Master_Bown schrieb:


> Gott, lass Hirn regnen!!! #q


 
Hier wird eine gar nicht mal unsinnige Frage gestellt und dann kommt SO EINE ANTWORT!

Allerdings überrascht mich das bei einem Mitglied der C+R Fraktion nicht wirklich... Der Regen ist wohl manchmal etwas spärlich ausgefallen...

Wenn schon so ein Statement dann aber bitteschön mit ner halbwegs plausiblen Begründung - Nur einen Beitrag zu zitieren und sinnfrei "Gott lass Hirn regnen" anzufügen, ... ist schon ein Dickes Ding!#q

Aber wie am Anfang schon erwähnt, bei "Sportfischern" ... wollen wir mal nicht persönlich werden...

Gruß Stefan


----------



## Molke-Drink (30. März 2008)

*AW: Hecht frisst Teich leer!*

MorgÖn.
Also ich hab den Thread mal n bischen überflogen.Hab vieles gelesen von den Köder kennt der Fisch und den vll nicht.Mal ganz erhlich,glaubt ihr das sich der Fisch jeden Köder merkt?Das er sich im Kopf sagt "ohh ne das is Kunst!" meiner Meinung nach wäre er dann ziehmlich intiliegent


----------



## Schleien-Stefan (30. März 2008)

*AW: Hecht frisst Teich leer!*



Forellenzemmel schrieb:


> Allerdings überrascht mich das bei einem Mitglied der C+R Fraktion nicht wirklich... Der Regen ist wohl manchmal etwas spärlich ausgefallen...

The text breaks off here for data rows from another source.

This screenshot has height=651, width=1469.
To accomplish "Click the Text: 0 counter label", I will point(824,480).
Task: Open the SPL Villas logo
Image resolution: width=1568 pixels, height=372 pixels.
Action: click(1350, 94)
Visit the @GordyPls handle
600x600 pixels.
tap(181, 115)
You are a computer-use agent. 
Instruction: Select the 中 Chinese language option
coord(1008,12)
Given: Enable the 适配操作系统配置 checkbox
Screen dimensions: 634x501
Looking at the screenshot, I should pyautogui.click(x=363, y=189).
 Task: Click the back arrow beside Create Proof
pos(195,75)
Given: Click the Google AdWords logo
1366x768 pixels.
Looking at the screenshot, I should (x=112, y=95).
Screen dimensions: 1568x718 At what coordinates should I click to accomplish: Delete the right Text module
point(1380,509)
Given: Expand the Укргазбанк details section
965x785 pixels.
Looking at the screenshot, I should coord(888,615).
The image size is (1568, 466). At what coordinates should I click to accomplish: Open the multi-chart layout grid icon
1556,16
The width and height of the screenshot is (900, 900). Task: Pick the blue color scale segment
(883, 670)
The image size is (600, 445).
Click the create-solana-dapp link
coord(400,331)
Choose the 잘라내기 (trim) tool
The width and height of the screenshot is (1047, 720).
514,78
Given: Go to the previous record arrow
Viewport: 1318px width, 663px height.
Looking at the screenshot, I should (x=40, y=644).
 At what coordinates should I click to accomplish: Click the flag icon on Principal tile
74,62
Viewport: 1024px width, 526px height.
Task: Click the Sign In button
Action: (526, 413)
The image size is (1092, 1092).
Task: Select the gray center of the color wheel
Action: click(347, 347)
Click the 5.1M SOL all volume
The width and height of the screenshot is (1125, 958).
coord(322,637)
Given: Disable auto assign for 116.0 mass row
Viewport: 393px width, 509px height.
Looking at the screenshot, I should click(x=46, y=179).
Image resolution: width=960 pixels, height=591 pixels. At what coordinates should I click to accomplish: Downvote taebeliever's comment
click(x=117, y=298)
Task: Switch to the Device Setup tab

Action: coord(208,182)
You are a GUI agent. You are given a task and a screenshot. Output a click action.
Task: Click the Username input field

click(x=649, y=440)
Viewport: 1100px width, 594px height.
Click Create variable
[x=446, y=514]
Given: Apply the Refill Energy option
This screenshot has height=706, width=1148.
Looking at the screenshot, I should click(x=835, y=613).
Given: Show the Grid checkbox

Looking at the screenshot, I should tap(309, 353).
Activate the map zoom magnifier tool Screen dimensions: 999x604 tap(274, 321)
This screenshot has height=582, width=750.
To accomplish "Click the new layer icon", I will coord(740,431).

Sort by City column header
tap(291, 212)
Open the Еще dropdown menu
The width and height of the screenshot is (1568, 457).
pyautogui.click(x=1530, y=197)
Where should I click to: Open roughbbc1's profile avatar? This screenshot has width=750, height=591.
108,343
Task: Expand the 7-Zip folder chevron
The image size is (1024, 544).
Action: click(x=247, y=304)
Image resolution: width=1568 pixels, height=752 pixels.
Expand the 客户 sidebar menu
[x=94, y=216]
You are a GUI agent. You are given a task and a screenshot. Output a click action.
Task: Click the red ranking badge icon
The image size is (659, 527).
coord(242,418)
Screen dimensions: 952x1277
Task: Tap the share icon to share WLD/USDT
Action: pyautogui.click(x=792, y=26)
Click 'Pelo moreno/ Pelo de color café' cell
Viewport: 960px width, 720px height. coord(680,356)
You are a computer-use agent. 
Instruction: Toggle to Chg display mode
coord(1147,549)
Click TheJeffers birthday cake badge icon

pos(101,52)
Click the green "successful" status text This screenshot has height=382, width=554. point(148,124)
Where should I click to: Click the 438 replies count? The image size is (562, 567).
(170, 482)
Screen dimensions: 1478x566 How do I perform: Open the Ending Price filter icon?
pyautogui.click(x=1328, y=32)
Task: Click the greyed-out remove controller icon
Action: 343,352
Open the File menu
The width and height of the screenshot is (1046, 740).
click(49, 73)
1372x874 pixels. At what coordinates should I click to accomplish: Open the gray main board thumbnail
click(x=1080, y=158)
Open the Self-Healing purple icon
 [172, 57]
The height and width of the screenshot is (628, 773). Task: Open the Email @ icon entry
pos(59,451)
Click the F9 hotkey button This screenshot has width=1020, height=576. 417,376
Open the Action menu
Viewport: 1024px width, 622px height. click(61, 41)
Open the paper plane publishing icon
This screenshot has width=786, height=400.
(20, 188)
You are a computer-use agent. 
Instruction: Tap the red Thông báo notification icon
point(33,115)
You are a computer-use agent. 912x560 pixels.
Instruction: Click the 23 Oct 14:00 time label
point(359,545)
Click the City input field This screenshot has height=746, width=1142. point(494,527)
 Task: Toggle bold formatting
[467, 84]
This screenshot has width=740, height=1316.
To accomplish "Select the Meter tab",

Und Du denkst jetzt das zeugt von geistiger Größe? ;+

#q#q#q

Was das jetzt mit C&C, C&R oder sonst einer Einstellung zu tun hat erschließt sich mir nicht direkt? #t

bin auch der Meinung das dies auch eine der typischen "1,50er Hecht in Dorfteich"-Geschichten ist...

Fische anders als die anderen und mit entsprechener Ausdauer, dann drücke ich Dir die Daumen, und eventuell klappt es ja. Wir hatten hier auch einen großen Hecht in einem sehr kleinen Teich, haben es lange versucht, bei mir hat er nie gehangen, ein Kumpel hatte ihn 2 mal dran und konnte ihn nicht landen, dann kam ein älterer Angler, hat an 35er Mono einen kleinen Blinker gebunden und wollte Satzforellen fangen - und da hing er! Ich habe dann gleich mal den großen Kescher klargemacht, die dachten alle ich spinne, bis sie den Hecht gesehen haben, dann war der Kescher ganz toll :m

Na ja, 1,02 und 11kg, hängt jetzt im Vereinsheim.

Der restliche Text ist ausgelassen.